One figure is wanted here: how many lines in the entries hold the word "beside".

> [DATA SECTION]
====

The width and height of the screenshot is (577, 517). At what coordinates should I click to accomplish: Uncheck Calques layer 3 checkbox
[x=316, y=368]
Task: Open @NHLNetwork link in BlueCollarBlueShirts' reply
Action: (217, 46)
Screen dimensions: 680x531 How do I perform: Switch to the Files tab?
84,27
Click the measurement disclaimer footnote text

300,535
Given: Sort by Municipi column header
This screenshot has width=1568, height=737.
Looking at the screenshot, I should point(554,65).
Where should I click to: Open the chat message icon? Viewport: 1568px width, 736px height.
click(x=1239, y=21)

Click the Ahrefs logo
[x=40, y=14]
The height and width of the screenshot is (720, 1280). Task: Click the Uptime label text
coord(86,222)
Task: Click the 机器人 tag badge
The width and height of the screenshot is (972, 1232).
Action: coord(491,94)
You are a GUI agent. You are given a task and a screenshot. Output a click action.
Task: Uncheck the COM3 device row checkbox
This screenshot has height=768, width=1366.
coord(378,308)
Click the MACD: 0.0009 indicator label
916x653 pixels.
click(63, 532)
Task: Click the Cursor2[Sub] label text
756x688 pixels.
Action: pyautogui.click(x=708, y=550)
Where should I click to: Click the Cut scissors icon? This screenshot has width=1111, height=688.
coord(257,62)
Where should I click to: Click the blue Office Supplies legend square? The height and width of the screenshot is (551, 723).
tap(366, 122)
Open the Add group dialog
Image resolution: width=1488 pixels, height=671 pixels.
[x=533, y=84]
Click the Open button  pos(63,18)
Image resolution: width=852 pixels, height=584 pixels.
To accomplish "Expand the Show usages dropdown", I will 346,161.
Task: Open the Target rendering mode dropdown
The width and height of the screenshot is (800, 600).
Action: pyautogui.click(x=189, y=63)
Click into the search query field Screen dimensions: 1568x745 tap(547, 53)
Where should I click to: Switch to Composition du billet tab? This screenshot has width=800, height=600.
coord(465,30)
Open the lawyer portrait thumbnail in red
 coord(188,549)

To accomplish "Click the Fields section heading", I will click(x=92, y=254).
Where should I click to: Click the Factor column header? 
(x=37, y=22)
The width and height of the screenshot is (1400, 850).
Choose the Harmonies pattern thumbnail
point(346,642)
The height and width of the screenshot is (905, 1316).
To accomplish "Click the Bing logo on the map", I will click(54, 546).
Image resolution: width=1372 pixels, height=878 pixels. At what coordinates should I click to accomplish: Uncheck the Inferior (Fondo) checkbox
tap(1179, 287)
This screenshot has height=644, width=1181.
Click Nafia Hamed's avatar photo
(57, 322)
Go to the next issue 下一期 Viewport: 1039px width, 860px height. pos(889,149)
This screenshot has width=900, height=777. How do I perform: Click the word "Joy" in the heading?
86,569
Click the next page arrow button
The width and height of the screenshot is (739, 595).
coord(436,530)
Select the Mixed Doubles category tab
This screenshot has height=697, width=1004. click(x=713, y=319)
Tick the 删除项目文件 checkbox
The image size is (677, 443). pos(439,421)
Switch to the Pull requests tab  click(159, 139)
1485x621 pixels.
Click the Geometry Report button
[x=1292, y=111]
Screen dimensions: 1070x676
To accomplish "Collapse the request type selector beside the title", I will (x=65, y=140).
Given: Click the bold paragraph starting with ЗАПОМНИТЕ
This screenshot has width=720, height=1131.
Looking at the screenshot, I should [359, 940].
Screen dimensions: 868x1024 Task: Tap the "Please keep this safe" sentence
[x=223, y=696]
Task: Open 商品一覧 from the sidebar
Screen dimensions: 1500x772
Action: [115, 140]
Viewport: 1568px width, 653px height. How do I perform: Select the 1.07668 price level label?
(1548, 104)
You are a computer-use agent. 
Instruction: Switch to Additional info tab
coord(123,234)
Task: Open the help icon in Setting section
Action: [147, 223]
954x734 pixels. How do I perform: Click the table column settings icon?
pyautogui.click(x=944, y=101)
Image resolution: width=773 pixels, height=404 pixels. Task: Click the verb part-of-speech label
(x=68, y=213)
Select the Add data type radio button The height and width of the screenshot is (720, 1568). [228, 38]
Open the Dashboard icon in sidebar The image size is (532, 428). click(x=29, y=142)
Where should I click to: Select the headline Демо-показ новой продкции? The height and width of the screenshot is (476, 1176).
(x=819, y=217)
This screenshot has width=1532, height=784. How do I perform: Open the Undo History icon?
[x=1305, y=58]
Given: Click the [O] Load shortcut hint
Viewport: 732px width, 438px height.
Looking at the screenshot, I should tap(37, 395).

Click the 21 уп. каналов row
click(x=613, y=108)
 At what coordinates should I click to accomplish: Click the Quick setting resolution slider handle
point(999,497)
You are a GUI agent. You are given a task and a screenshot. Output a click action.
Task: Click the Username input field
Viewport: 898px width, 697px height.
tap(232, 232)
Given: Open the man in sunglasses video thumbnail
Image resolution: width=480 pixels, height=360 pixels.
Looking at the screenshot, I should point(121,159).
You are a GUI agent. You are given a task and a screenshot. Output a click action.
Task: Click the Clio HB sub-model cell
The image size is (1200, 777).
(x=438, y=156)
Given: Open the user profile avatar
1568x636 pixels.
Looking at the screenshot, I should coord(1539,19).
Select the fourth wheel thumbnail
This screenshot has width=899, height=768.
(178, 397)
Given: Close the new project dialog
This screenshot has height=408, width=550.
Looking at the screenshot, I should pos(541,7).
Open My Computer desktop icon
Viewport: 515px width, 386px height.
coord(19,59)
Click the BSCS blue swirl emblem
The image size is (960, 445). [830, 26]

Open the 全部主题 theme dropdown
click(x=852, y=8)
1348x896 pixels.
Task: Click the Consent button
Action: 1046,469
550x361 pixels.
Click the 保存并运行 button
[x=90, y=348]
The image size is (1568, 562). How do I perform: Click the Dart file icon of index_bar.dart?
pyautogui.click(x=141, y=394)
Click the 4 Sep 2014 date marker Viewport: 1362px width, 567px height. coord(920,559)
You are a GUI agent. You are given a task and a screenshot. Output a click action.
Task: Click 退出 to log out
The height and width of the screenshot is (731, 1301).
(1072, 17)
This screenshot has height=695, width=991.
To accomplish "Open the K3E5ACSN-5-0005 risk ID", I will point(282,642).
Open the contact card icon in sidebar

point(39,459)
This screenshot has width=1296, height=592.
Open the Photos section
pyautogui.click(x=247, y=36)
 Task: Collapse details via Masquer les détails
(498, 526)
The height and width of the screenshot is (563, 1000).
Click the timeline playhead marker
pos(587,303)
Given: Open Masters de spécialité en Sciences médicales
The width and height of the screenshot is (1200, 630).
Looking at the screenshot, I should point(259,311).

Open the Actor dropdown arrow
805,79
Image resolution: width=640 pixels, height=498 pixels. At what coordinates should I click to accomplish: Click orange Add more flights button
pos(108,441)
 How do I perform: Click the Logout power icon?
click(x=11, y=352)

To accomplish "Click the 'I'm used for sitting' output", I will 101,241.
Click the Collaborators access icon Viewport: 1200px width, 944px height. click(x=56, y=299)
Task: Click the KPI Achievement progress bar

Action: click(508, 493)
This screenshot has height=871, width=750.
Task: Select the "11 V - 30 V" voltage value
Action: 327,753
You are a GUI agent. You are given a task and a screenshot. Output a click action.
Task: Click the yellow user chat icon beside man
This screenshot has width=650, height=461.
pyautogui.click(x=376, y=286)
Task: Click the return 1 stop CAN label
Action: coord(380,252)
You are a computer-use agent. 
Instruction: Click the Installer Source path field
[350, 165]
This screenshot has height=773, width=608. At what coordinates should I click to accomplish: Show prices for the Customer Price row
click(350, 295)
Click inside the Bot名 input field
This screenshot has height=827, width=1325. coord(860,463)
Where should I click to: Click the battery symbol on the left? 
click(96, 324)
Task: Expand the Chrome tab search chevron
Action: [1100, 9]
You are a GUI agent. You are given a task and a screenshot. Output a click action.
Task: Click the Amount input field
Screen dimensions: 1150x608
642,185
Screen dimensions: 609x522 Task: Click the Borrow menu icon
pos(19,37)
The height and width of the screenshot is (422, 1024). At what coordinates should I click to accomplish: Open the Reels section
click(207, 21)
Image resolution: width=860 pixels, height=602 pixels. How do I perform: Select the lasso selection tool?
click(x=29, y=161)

====

> [RESULT] 2